Task prompt. Transcribe every line of the listing below verbatim, keeping the original order.

[start Supplied records]

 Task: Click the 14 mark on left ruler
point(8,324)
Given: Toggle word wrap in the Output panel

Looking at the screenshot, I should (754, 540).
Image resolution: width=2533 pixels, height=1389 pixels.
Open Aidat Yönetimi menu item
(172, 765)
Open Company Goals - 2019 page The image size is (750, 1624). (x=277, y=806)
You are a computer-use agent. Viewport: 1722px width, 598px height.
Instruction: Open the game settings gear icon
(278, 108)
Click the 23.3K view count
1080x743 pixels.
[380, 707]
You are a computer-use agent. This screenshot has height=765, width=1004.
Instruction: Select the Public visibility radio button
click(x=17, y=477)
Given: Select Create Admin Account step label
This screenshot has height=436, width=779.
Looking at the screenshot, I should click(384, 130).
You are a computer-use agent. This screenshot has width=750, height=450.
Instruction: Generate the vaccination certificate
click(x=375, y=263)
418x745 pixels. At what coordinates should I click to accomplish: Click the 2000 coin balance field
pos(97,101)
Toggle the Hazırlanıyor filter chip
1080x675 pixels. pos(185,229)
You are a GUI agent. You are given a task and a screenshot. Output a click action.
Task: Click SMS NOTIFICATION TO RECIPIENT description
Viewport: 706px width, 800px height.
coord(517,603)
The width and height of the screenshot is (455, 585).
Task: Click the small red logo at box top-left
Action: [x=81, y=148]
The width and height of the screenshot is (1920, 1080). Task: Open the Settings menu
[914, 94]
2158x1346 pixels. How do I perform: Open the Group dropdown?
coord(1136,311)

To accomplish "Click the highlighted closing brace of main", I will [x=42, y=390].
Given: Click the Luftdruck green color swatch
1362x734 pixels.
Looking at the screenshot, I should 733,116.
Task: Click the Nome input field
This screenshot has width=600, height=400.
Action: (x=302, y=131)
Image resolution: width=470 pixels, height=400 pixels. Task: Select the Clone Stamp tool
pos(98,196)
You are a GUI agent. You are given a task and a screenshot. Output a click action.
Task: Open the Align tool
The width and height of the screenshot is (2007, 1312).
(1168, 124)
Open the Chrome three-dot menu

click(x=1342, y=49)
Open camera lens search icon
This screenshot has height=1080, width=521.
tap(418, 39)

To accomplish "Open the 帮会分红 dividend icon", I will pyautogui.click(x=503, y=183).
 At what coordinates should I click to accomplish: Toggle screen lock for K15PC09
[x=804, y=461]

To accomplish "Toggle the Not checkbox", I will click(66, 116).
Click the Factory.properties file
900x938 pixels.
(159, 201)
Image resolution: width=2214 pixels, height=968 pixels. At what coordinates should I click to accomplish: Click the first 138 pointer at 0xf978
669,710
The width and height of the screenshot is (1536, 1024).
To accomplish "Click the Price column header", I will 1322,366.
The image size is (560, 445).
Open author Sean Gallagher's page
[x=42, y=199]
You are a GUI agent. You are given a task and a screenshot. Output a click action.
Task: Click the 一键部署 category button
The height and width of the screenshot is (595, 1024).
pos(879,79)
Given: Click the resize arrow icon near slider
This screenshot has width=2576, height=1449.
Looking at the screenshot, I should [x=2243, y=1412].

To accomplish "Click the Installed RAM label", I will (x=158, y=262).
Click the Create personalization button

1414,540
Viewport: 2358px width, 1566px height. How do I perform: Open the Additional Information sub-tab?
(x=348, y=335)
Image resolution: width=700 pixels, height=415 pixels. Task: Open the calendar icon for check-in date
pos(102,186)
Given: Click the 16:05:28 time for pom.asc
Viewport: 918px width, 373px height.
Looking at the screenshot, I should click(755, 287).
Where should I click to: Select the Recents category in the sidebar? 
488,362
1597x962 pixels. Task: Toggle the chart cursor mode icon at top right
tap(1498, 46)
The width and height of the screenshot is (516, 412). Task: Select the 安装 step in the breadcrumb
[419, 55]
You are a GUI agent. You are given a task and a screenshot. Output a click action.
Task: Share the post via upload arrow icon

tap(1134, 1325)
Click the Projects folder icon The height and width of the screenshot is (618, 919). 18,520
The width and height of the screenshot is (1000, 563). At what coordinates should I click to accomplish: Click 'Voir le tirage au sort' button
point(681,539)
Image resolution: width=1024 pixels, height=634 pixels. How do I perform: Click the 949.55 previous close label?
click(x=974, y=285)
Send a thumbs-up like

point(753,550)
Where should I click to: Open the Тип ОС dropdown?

[end Supplied records]

Task answer.
 Task: Click the 14 mark on left ruler
point(8,324)
Given: Toggle word wrap in the Output panel

Looking at the screenshot, I should (754, 540).
Image resolution: width=2533 pixels, height=1389 pixels.
Open Aidat Yönetimi menu item
(172, 765)
Open Company Goals - 2019 page The image size is (750, 1624). (x=277, y=806)
You are a computer-use agent. Viewport: 1722px width, 598px height.
Instruction: Open the game settings gear icon
(278, 108)
Click the 23.3K view count
1080x743 pixels.
[380, 707]
You are a computer-use agent. This screenshot has height=765, width=1004.
Instruction: Select the Public visibility radio button
click(x=17, y=477)
Given: Select Create Admin Account step label
This screenshot has height=436, width=779.
Looking at the screenshot, I should click(384, 130).
You are a computer-use agent. This screenshot has width=750, height=450.
Instruction: Generate the vaccination certificate
click(x=375, y=263)
418x745 pixels. At what coordinates should I click to accomplish: Click the 2000 coin balance field
pos(97,101)
Toggle the Hazırlanıyor filter chip
1080x675 pixels. pos(185,229)
You are a GUI agent. You are given a task and a screenshot. Output a click action.
Task: Click SMS NOTIFICATION TO RECIPIENT description
Viewport: 706px width, 800px height.
coord(517,603)
The width and height of the screenshot is (455, 585).
Task: Click the small red logo at box top-left
Action: [x=81, y=148]
The width and height of the screenshot is (1920, 1080). Task: Open the Settings menu
[914, 94]
2158x1346 pixels. How do I perform: Open the Group dropdown?
coord(1136,311)

To accomplish "Click the highlighted closing brace of main", I will [x=42, y=390].
Given: Click the Luftdruck green color swatch
1362x734 pixels.
Looking at the screenshot, I should 733,116.
Task: Click the Nome input field
This screenshot has width=600, height=400.
Action: (x=302, y=131)
Image resolution: width=470 pixels, height=400 pixels. Task: Select the Clone Stamp tool
pos(98,196)
You are a GUI agent. You are given a task and a screenshot. Output a click action.
Task: Open the Align tool
The width and height of the screenshot is (2007, 1312).
(1168, 124)
Open the Chrome three-dot menu

click(x=1342, y=49)
Open camera lens search icon
This screenshot has height=1080, width=521.
tap(418, 39)

To accomplish "Open the 帮会分红 dividend icon", I will pyautogui.click(x=503, y=183).
 At what coordinates should I click to accomplish: Toggle screen lock for K15PC09
[x=804, y=461]

To accomplish "Toggle the Not checkbox", I will click(66, 116).
Click the Factory.properties file
900x938 pixels.
(159, 201)
Image resolution: width=2214 pixels, height=968 pixels. At what coordinates should I click to accomplish: Click the first 138 pointer at 0xf978
669,710
The width and height of the screenshot is (1536, 1024).
To accomplish "Click the Price column header", I will 1322,366.
The image size is (560, 445).
Open author Sean Gallagher's page
[x=42, y=199]
You are a GUI agent. You are given a task and a screenshot. Output a click action.
Task: Click the 一键部署 category button
The height and width of the screenshot is (595, 1024).
pos(879,79)
Given: Click the resize arrow icon near slider
This screenshot has width=2576, height=1449.
Looking at the screenshot, I should [x=2243, y=1412].

To accomplish "Click the Installed RAM label", I will (x=158, y=262).
Click the Create personalization button

1414,540
Viewport: 2358px width, 1566px height. How do I perform: Open the Additional Information sub-tab?
(x=348, y=335)
Image resolution: width=700 pixels, height=415 pixels. Task: Open the calendar icon for check-in date
pos(102,186)
Given: Click the 16:05:28 time for pom.asc
Viewport: 918px width, 373px height.
Looking at the screenshot, I should click(755, 287).
Where should I click to: Select the Recents category in the sidebar? 
488,362
1597x962 pixels. Task: Toggle the chart cursor mode icon at top right
tap(1498, 46)
The width and height of the screenshot is (516, 412). Task: Select the 安装 step in the breadcrumb
[419, 55]
You are a GUI agent. You are given a task and a screenshot. Output a click action.
Task: Share the post via upload arrow icon

tap(1134, 1325)
Click the Projects folder icon The height and width of the screenshot is (618, 919). 18,520
The width and height of the screenshot is (1000, 563). At what coordinates should I click to accomplish: Click 'Voir le tirage au sort' button
point(681,539)
Image resolution: width=1024 pixels, height=634 pixels. How do I perform: Click the 949.55 previous close label?
click(x=974, y=285)
Send a thumbs-up like

point(753,550)
Where should I click to: Open the Тип ОС dropdown?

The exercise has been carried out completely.